Encouraging small business in Jacksonville is a high-percentage game for the City.

More than 95 percent of hiring businesses in Duval County are small businesses. The City calls the businesses with less than 100 employees “our community’s major employer.” Their owners do most of the hiring in the City, particularly in poor areas.

A less encouraging statistic for the Jacksonville Economic Development Commission: about 50 percent of small businesses fail within four years. A lack of money and management savvy are the most commonly cited reasons.

The JEDC’s Small Business Advisory Committee carefully considered those statistics as it began Tuesday its review of the commission’s handling of small businesses. Executive Director Kirk Wendland said the JEDC needed to figure out how to get more money and more knowledge to viable entrepreneurs in Jacksonville.

“If you look at the overall economy, and who’s bringing jobs and wages, a lot of them are small enterprises,” said Wendland. “We have to find a way to support them.”

Wendland said the JEDC should bolster its partnerships with local small business centers at the University of North Florida and the Chamber of Commerce. They should be an entrepreneur’s first stop, said Wendland.

Ideally, Wendland said the City wouldn’t enter the process until a business plan had been developed and critiqued. He said the JEDC would likely require small businesses to seek private financing before asking for City incentives.

“There’s no point in the City issuing loans if a bank could do it instead,” said Wendland.

He acknowledged that start-up businesses often have a hard time finding bank financing.

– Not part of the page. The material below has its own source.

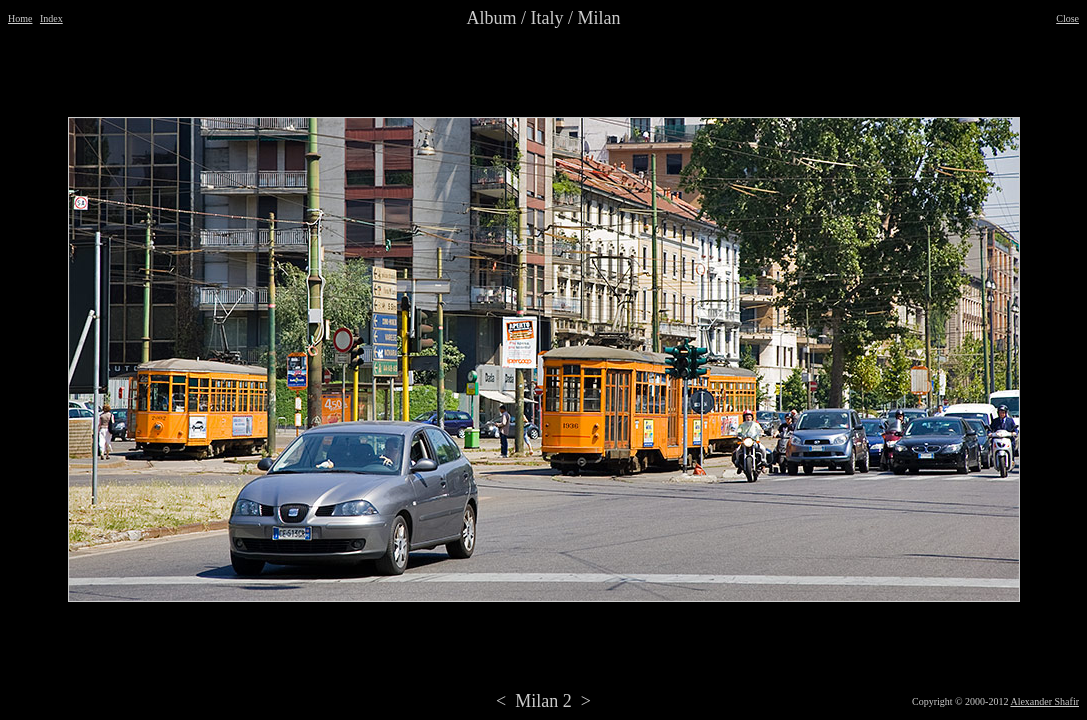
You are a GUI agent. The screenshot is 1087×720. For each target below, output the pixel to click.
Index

Banks are reluctant to loan relatively small amounts of money to ventures with a 50/50 chance of surviving more than a couple years, said Ralph Ross, the deputy district director of the U.S. Small Business Administration.

Since his arrival earlier this year in Jacksonville, Ross said he’d noticed a dearth of private funding for start-ups.

“No well-funded deal is going unfunded in this town, I assure you,” Ross told the committee. “It’s the smaller projects where you need help. That’s why the government gets involved in small business lending. Small businesses are not a good risk for banks.”

Wendland said public financing should “fill in the gaps,” left by a lack of private capital. By funneling start-ups through the small business centers, he said the JEDC could make better-informed decisions about which projects to back.

“If it’s a viable project with a well-thought-through business plan that just couldn’t find bank financing because they don’t want to loan in low amounts, that’s an area where I think we could help,” said Wendland. “If a project has been rejected by several banks because it’s not a good deal, I don’t know if that’s a gap we want to fill.”